L'église de Moriville où furent entassés les prisonniers français en juin 1940.
Moriville et son église

Un chapitre du livre « SOLSTICE 40 » se déroule dans l’église de Moriville. Recoupant les travaux de l’historien Roger Bruge et les témoignages de Marcel Rollet et du lieutenant Méhu, j'y décris un évènement emblématique de la défaite de 40 et les premières heures de captivité.

Afin de compléter mon récit, voici les faits historiques, tels qu’ils ont été rapportés par les acteurs de cet évènement.

Extrait du livre « Les combattants du 18 juin », de Roger Bruge aux éditions Fayard (1984).

« Dans les Vosges, un groupe interarmes occasionnel commandé par le lieutenant-colonel de Reviers de Mauny tente avec courage et en combattant d'atteindre Moriville ou Rambervillers. Mais l'étau s'est resserré et le passage se révèle impossible. Il faut se rendre.

« De l'église de Moriville où sont enfermés sous-officiers et hommes de troupe, de la mairie où se trouvent les officiers, a-t-on prêté l'oreille au combat livré par le groupement de Mauny ? Vaincus par les nuits d'insomnie et les marches sans fin, la plupart des prisonniers étaient plongés dans un sommeil noir, exempt de cauchemars mais profond. On trouve pourtant quelques allusions à l'engagement, çà et là, dans divers documents. Le commandant Brun, du 11° bataillon de chars, en parle dans son rapport : «Vers fin de la nuit, dit-il, nous avons été réveillés par des feux intenses d'armes automatiques, des coups canon de petit calibre puis des coups de canon très rapprochés. Après trois quarts d'heure environ, tout est rentré dans le calme. »

Les prisonniers se sont-ils rendormis ? C'est probable mais leur sommeil va se trouver une seconde fois interrompu après le lever du jour dans des conditions qui, à priori, n'ont pas de justification sérieuse.

« A 4 h 30, écrit le lieutenant Méhu, du GRDI 26, nous avons été réveillés par des cris et avons vu, par la fenêtre, passer à marche forcée, un détachement d'environ 400 soldats français, parmi lesquels se trouvaient nos cavaliers ; le détachement était harcelé par les Allemands à coup de fouet, de matraque, de crosse et même de baïonnette. L'adjudant Grabé, de notre escadron, a été blessé à la nuque. »

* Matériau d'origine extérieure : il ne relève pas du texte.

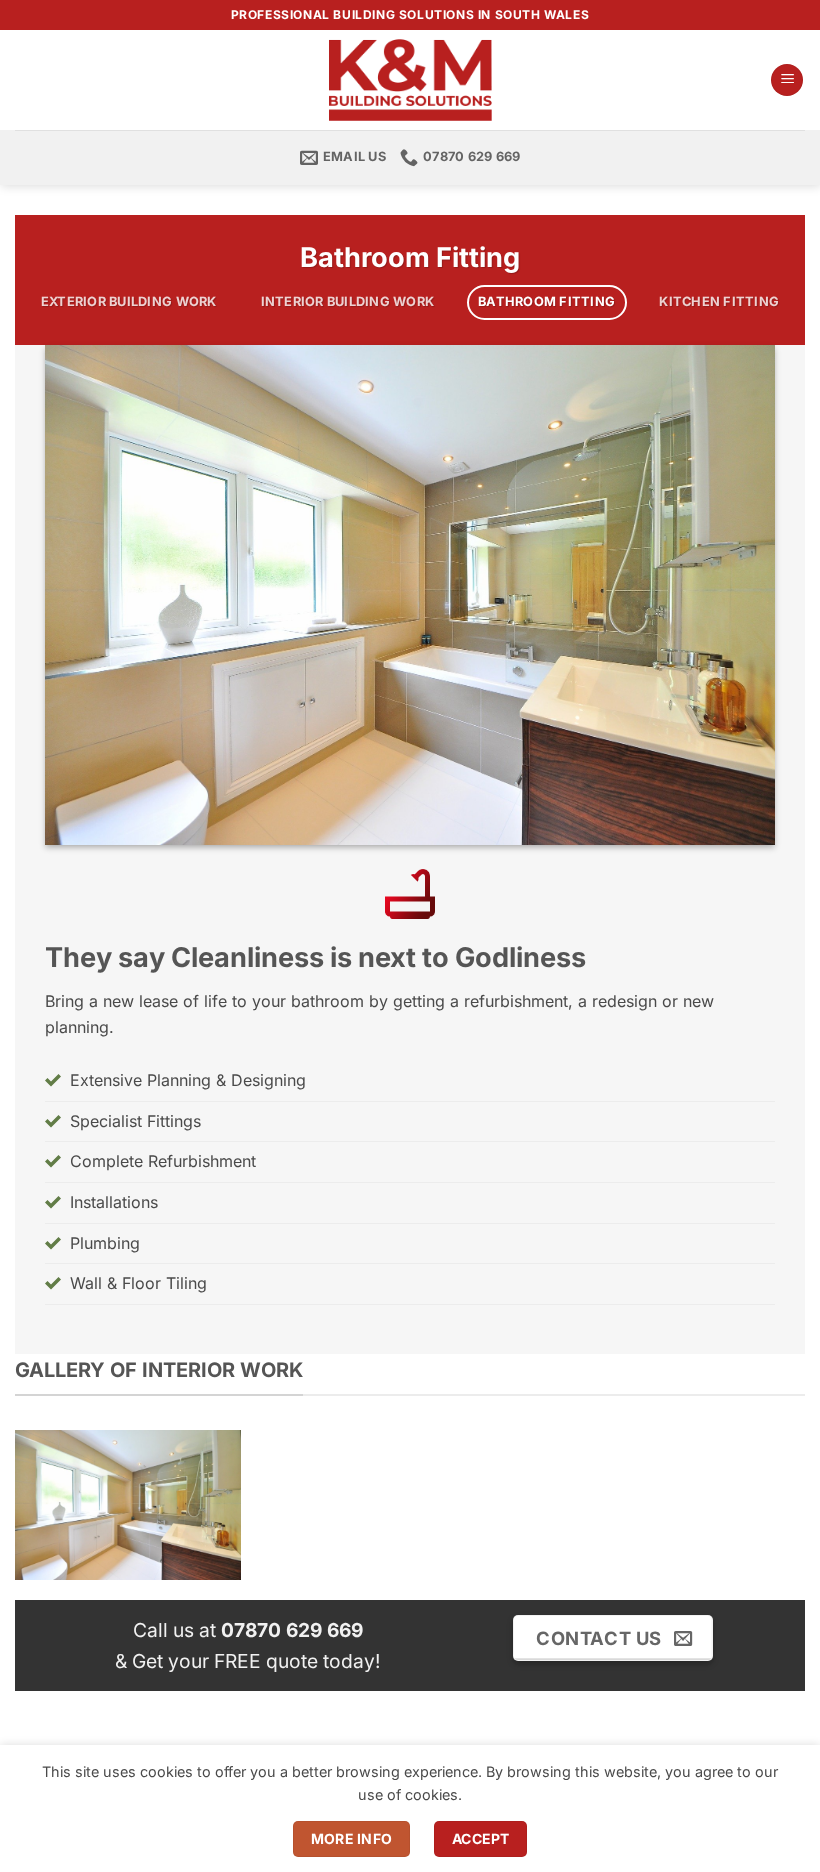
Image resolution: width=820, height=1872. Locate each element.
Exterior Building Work (129, 301)
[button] (787, 80)
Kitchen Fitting (719, 301)
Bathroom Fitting (546, 301)
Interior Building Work (348, 301)
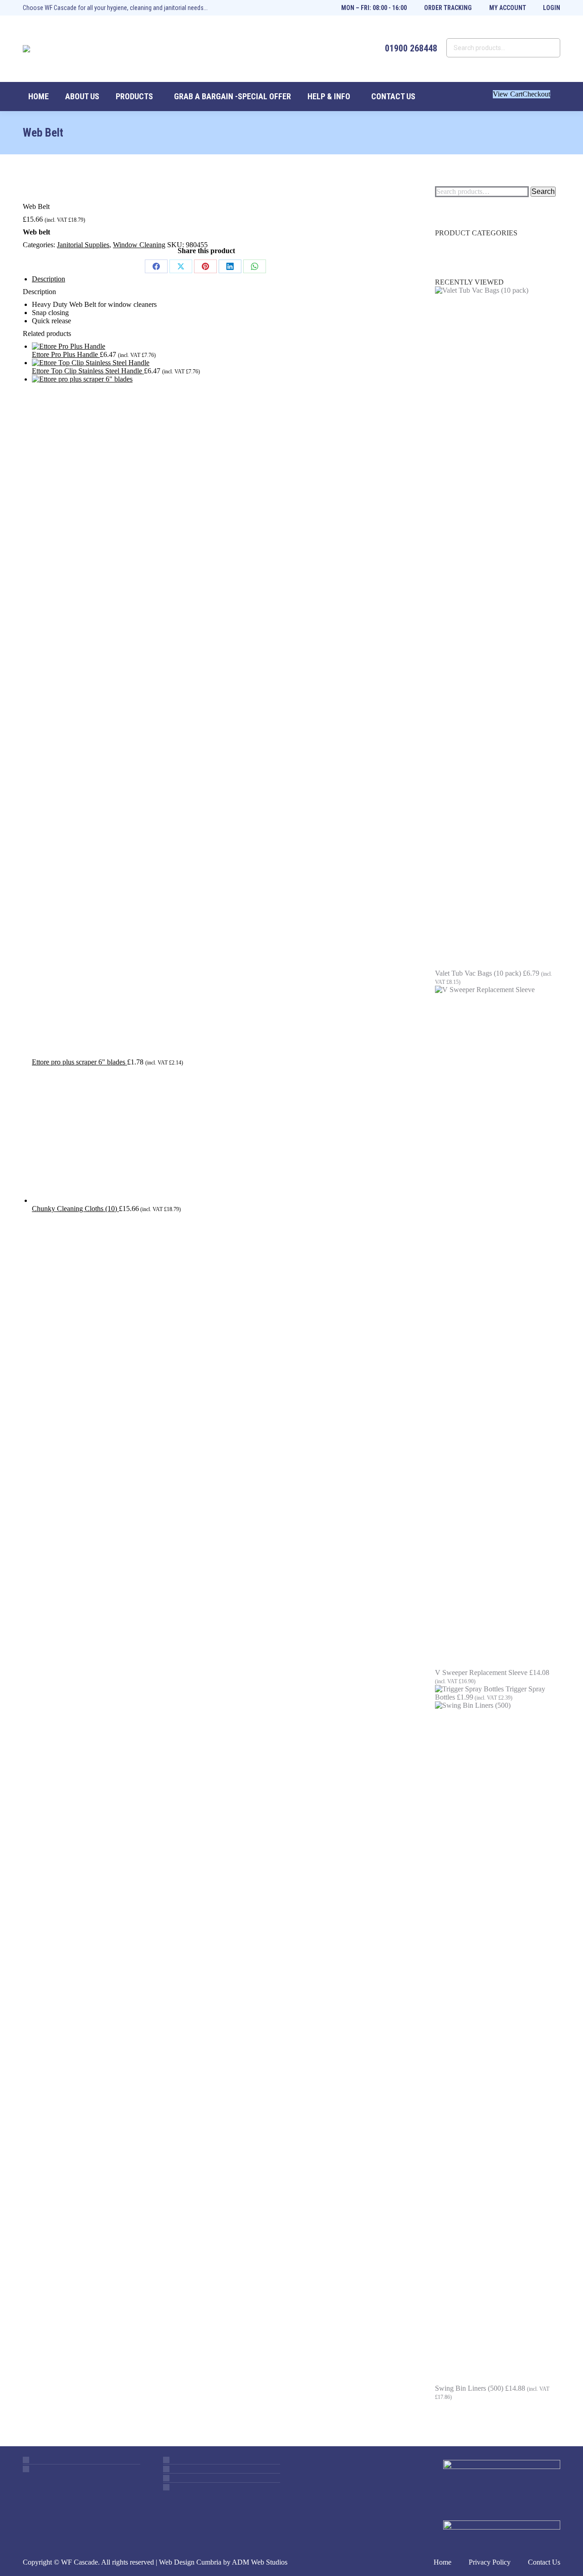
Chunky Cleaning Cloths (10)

Le visage fermé, d'autres soldats allemands font descendre dans la rue les officiers détenus à la mairie. Un Oberleutnant demande un interprète; Méhu s'avance.

« Il nous traduit, rapporte le lieutenant Mairesse-Lebrun, qu'un Unteroffizier a été tué pendant la nuit et que, par représailles, un officier français sur dix et un homme de troupe sur trois vont être fusillés. »

Sur cette base dont le cadre est sans aucun doute authentique, les chiffres, les causes et les versions subissent des variations. Voici celle du lieutenant Méhu :

« Un sous-officier de la Wehrmacht aurait été émasculé et mutilé par des prisonniers de l'infanterie coloniale ; d'autres prisonniers auraient tiré sur les troupes allemandes ».

A un détail près, le rapport du commandant Brun est proche de celui de Méhu :

« Les Allemands nous reprochèrent d'avoir cherché à reprendre les armes (...) De plus, un Noir aurait tranché la gorge à un sous-officier. »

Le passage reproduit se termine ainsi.